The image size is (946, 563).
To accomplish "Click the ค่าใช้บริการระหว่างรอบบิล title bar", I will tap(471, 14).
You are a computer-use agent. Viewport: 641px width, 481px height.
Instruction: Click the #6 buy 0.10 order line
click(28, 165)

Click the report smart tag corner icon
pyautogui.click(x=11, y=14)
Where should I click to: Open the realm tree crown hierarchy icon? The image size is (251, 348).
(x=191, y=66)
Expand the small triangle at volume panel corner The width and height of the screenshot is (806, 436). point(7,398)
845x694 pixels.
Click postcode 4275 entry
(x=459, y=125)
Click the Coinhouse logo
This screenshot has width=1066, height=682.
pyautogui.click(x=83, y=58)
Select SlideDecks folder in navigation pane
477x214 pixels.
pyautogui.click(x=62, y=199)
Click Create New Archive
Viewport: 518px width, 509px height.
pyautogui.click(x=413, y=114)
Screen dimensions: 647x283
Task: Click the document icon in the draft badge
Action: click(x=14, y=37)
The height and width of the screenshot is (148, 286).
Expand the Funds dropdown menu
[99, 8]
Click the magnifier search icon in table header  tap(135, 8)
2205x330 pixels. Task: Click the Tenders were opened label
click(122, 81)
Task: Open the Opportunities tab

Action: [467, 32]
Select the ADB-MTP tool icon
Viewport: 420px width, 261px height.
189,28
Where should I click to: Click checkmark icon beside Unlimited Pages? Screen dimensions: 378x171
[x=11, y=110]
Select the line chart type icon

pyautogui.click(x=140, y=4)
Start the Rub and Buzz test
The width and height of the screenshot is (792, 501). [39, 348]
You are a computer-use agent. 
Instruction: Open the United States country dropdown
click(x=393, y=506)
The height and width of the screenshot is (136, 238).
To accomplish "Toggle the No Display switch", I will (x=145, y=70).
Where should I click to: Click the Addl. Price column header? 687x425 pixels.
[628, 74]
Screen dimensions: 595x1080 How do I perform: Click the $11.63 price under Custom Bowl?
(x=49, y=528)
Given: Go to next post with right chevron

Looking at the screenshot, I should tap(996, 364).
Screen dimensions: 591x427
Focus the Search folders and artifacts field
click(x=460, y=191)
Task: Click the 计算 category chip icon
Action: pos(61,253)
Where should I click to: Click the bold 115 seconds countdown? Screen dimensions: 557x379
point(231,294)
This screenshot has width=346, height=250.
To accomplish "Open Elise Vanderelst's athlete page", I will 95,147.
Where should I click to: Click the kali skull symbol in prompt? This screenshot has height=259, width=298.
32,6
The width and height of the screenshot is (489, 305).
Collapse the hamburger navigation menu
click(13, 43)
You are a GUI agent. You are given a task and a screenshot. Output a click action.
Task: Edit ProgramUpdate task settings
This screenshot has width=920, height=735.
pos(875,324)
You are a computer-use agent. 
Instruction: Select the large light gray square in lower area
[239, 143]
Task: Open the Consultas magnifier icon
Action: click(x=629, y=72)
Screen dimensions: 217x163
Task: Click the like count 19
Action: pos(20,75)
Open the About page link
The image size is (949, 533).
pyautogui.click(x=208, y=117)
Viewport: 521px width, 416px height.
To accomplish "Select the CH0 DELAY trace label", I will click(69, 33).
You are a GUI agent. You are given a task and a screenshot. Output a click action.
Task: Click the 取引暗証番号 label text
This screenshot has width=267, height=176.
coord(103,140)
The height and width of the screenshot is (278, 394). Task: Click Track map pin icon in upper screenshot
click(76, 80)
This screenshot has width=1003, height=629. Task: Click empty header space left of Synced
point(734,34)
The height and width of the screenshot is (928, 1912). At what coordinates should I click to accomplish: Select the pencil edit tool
● ● ● ● ● ● ●
▶ **What you need to do**
Please reproduce, exactly as they appear above, the lines from the line containing "Task: Open the Opportunities tab" up to and including the line containing "The height and width of the screenshot is (136, 238).".

▶ **Written reply**
Task: Open the Opportunities tab

Action: [467, 32]
Select the ADB-MTP tool icon
Viewport: 420px width, 261px height.
189,28
Where should I click to: Click checkmark icon beside Unlimited Pages? Screen dimensions: 378x171
[x=11, y=110]
Select the line chart type icon

pyautogui.click(x=140, y=4)
Start the Rub and Buzz test
The width and height of the screenshot is (792, 501). [39, 348]
You are a computer-use agent. 
Instruction: Open the United States country dropdown
click(x=393, y=506)
The height and width of the screenshot is (136, 238).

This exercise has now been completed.